A GovSim experiment, which will be run in 2024, shows how useful it is to study the interactions between AI characters. Researchers behind the project aimed to explore the phenomenon that occurs when humans share a resource, such as land for grazing livestock. Elinor Ostrom, the Nobel Prize-winning economist, demonstrated decades ago that real communities, rather than depleting a shared resource, tend to find ways to share it without imposing rules through informal communication and collaborative efforts. Max Kleiman Weiner, a University of Washington professor and one of the people involved in the GovSim project, says that it was inspired by Stanford’s Smallville project, about which I wrote previously in AI Lab. Smallville is a Farmville simulation that involves characters who communicate and interact under the control large language models.
Kleiman Weiner and his colleagues wanted to know if AI characters would behave in the same way as Ostrom’s. The team tested 15 different LLMs including those from OpenAI and Google on three imaginary scenarios. They were a fishing community that had access to a lake, a group of sheepherders who shared land, and a group factory owners that needed to limit their collective pollutant.
They found that in 43 out of 45 simulations, the AI personas did not share resources correctly. However, smarter models performed better. Kleiman-Weiner said, “We saw a pretty strong relationship between the LLM’s power and its ability to sustain cooperation.”

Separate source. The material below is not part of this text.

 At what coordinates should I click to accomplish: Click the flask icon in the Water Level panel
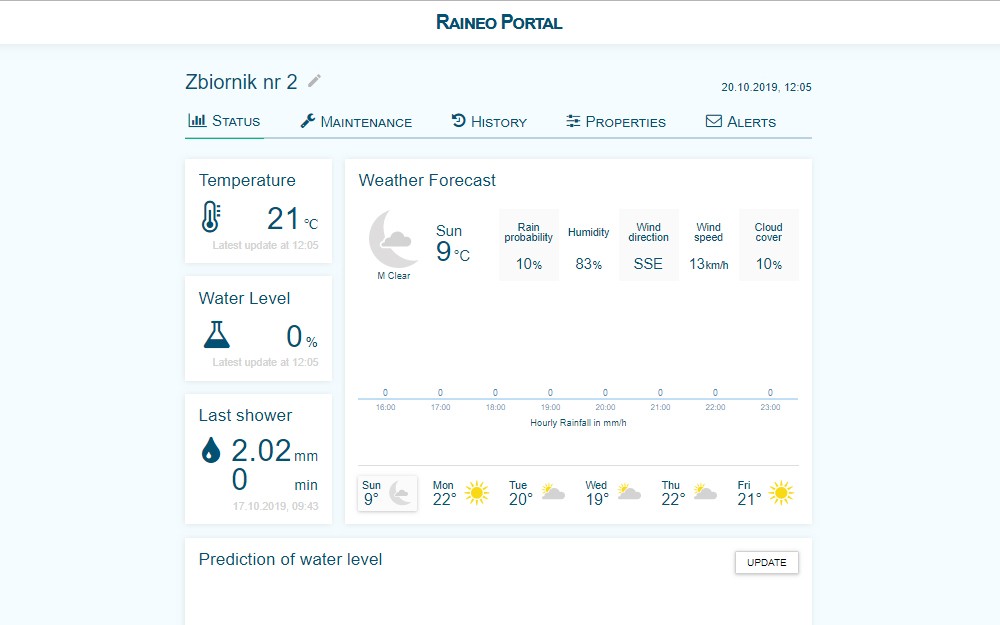[214, 333]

They also found that when they gave their agents additional prompting to encourage reflection on the implications their actions, such as “What if everyone does that ?”–, the simulations had a better chance of maintaining their resources. The research shows that AI can simulate community behaviour and could provide useful clues to get future AI agents working well together.

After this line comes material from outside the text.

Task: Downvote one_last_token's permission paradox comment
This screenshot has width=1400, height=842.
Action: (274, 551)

This is not to say that Meta will run valuable research experiments using its AI users, although the company has a history of testing its infrastructure with simulated users.
Meta is more likely to have seen the engagement that Character AI and other companies achieve by letting users interact with chatbot personas. Meta would like to achieve a similar result with its platform. According to reports, users spend around two hours a day on Character’s site or app.

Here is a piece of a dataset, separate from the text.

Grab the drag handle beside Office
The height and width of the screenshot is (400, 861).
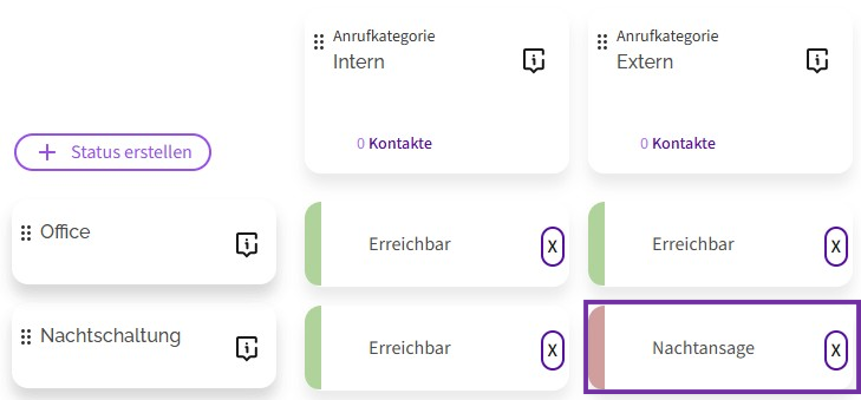(26, 233)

The trend seems inevitable, with Mark Zuckerberg telling shareholders that the company views AI personas a major part of its future. “I am confident that this will be a major trend in the next few years,” he said during Meta’s Q3 earnings call 2024.
If Meta can find a way to get its AI users more engaged, it will still be part of a trial that could lead to a platform filled with slop.
What do you think of this influx artificial users on Meta platforms? Are you excited to interact with them, or even just curious? Are you sceptical about this trend or are you happy to engage with them? Please share your thoughts below!